In my experience the perfect GPS unit has yet to be sold. Each brand has it’s strength and weaknesses. I’m including in this software-based solutions such as Google Navigation, Telenav, etc. that frequently comes bundled with Android or other smartphones. Maps used in GPS devices have improved dramatically, but they are accurate only about 90% of the time, and this includes Google itself. As a truck driver I’m looking for new addresses on average about two to three times a day, sometimes more and sometimes less. About 10% of the time I run into errors, sometimes with the potential to cause catastrophe – think narrow streets, weight-restricted bridges, etc.

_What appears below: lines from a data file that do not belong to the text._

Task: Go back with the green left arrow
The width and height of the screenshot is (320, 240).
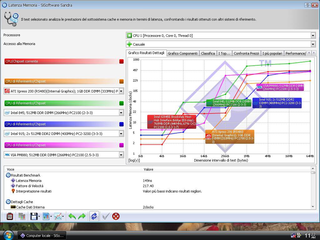Action: (72, 216)
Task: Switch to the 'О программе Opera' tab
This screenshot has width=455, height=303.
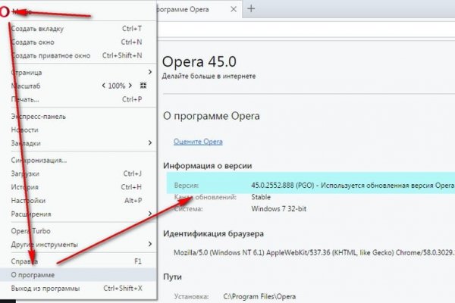Action: [190, 9]
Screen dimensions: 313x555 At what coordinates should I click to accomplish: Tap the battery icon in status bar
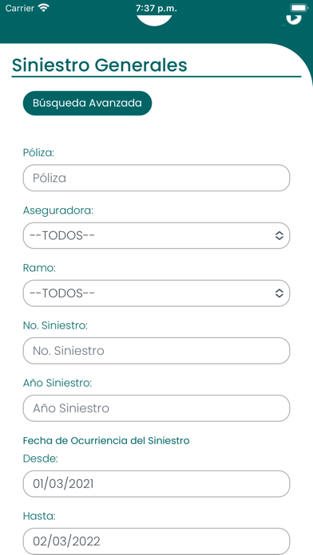click(x=299, y=8)
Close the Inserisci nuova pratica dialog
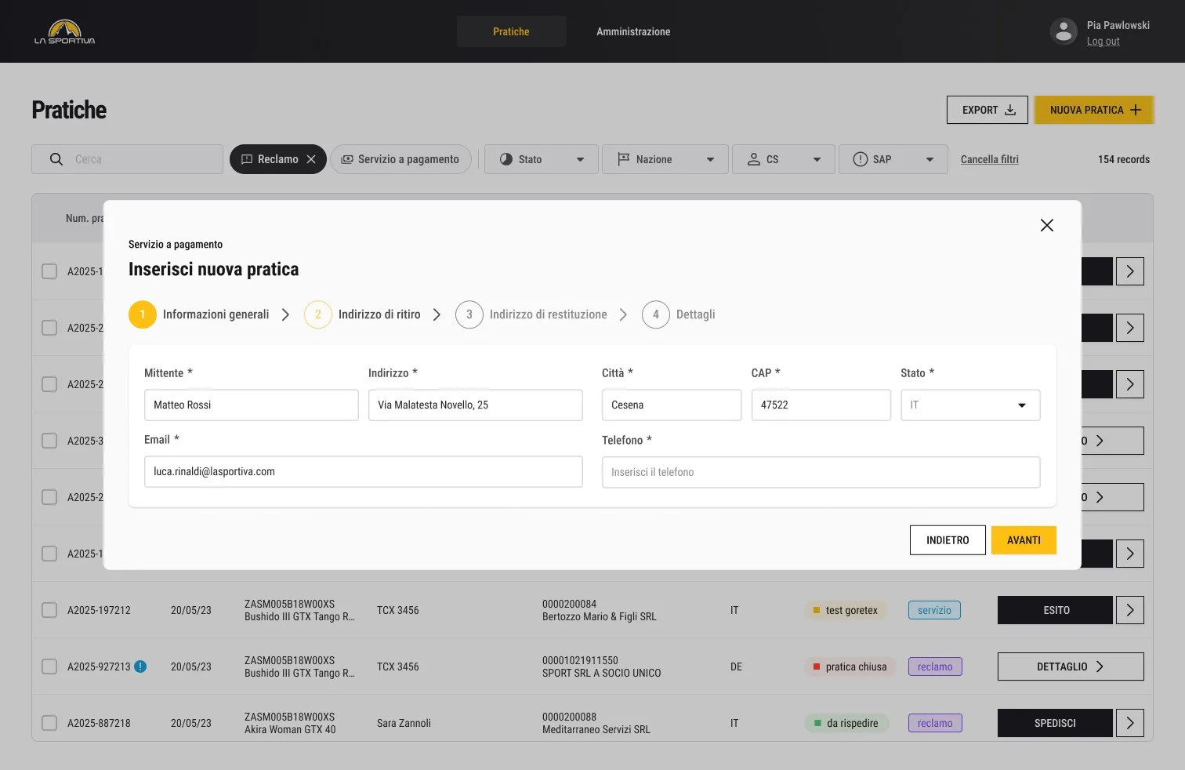Screen dimensions: 1185x770 (x=1046, y=225)
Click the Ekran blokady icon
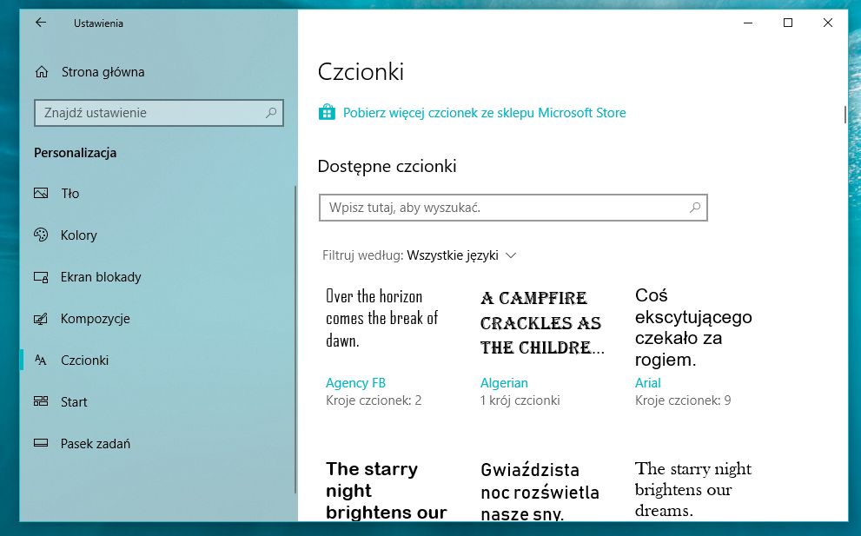 point(41,277)
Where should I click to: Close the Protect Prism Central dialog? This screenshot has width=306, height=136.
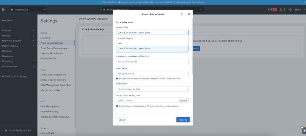189,14
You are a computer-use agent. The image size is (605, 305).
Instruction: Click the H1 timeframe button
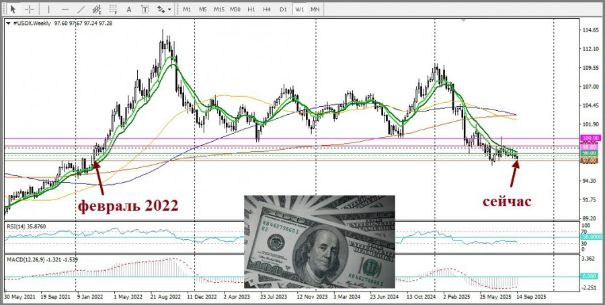point(251,9)
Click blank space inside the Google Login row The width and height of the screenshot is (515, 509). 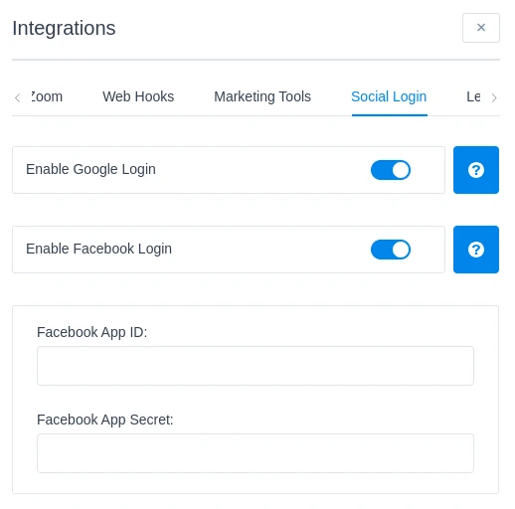(261, 170)
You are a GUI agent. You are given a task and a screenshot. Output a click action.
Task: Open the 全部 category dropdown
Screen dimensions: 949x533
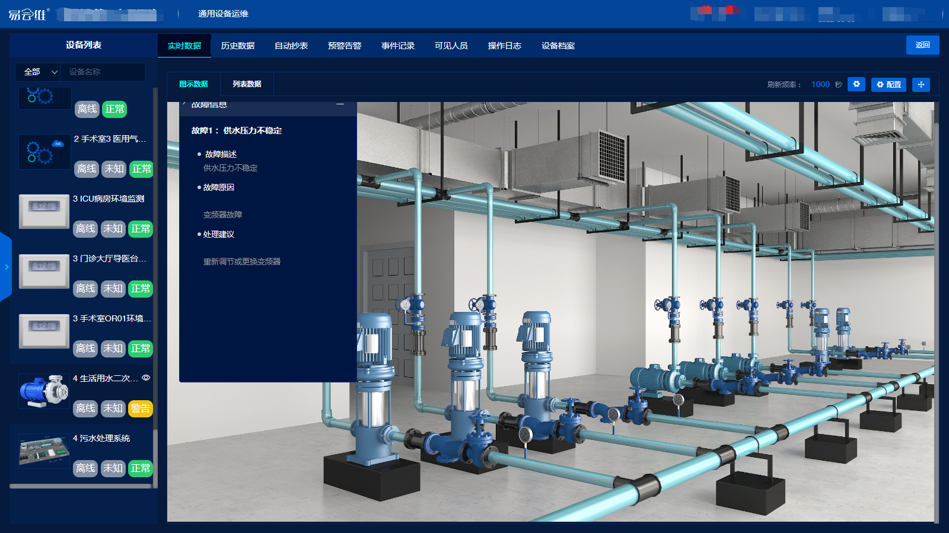point(38,72)
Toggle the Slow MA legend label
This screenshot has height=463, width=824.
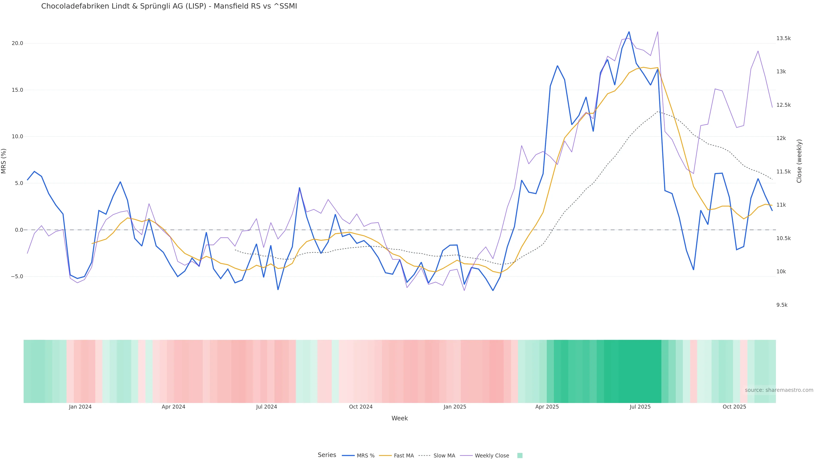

Right after I bought the TomTom I had to go to a cold storage in Chicago, Illinois that the TomTom could not find, but the Garmin could. It turns out the street had been given two names with dual street signs, one below the other. The TomTom could find what was probably the original numbered street name, but not the other, which was a woman’s name the city was obviously trying to honor. At that point I was unhappy with the TomTom’s performance, but decided to continue to give it a longer chance before rushing into a knee-jerk judgment of the device or its software. The TomTom redeemed itself later that day by warning me around a 15-mile-long traffic backup in northern Indiana on I-65 which ended up saving me hours of sitting waiting for a major accident to be cleared and the road opened back up.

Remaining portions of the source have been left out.